The Research Pavilion was designed to foster interaction among researchers. It is laid out on three floors to minimize the use of stairs and elevators, and the labs are largely without walls, so one research space flows into the next.

The 300,000-square-foot Hillman Cancer Center, left, with older buildings along Baum Boulevard in Shadyside. (Andy Starnes, Post-Gazette)

About 90 percent of the cancer institute's clinicians are housed in the clinical wing. Pediatric oncologists remain at Children's, gynecologic cancer specialists practice at Magee and head and neck cancer specialists continue to see patients at the Eye and Ear Institute, where operating rooms have specialized equipment and the surgeons also see noncancer patients.

In Oakland, cancer institute staff members were spread out over seven to eight buildings, Herberman said. Housing for clinics and researchers varies among cancer centers across the country, he said, but some other notable cancer research centers are set up in free-standing buildings such as the Shadyside facility, including Memorial Sloan-Kettering in New York City, M.D. Anderson in Houston and the Fred Hutchinson center in Seattle.
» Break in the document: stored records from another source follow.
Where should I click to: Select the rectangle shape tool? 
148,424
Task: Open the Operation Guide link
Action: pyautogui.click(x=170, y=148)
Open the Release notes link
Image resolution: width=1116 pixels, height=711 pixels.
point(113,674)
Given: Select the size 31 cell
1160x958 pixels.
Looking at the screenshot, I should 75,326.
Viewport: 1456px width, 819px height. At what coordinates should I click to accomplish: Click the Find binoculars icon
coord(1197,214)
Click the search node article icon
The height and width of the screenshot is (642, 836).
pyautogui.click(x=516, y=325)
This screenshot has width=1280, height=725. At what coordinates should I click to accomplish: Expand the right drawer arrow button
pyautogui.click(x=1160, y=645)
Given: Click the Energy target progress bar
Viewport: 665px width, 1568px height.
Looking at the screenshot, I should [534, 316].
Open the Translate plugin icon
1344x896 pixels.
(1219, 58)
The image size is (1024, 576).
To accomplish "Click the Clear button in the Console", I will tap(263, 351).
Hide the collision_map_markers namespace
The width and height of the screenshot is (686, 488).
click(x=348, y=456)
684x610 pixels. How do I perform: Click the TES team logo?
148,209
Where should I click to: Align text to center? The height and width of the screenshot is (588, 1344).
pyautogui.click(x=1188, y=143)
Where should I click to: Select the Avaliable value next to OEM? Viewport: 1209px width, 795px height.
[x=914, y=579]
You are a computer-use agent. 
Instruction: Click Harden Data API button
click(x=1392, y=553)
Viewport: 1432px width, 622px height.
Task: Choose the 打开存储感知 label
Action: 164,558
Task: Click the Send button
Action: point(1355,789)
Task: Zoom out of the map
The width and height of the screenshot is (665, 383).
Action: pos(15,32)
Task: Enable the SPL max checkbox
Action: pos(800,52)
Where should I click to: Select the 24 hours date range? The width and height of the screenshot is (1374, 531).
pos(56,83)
"We, I think, have now largely jumped ahead of them," Herberman said, noting that Sloan-Kettering on New York's Upper East Side recently sought to accommodate more patients by opening an outpatient facility in mid-Manhattan, about two miles away.

But the cancer institute found that it filled its new space much faster than anticipated. Even though research square footage has doubled, only a few areas remain unfilled, and those are reserved for several research groups that are being actively recruited, Herberman said.

"We occupied it much more rapidly than we expected" when ground was broken three years ago, he said, because the institute's research projects have been growing so vigorously.

Zarour was one of the first scientists to move into the Research Pavilion in late August. Like most researchers, he hates to move; moving requires halting his research while equipment is disassembled and assembled and cell lines are stored and transported.

But he has grown to like his new surroundings -- the open space, the lack of walls.

"I have to say, this is a beautiful building," he said. "I think it will be a very nice place to live and work."

The University of Pittsburgh Cancer Institute has invited the public to visit the Hillman Cancer Center during an open house from noon to 3 p.m. Saturday. The center is at 5115 Centre Ave., Shadyside, directly across from UPMC Shadyside. Free parking will be available in the UPMC Shadyside Medical Center garage. Live music, refreshments and information about UPCI services will be available in addition to facility tours.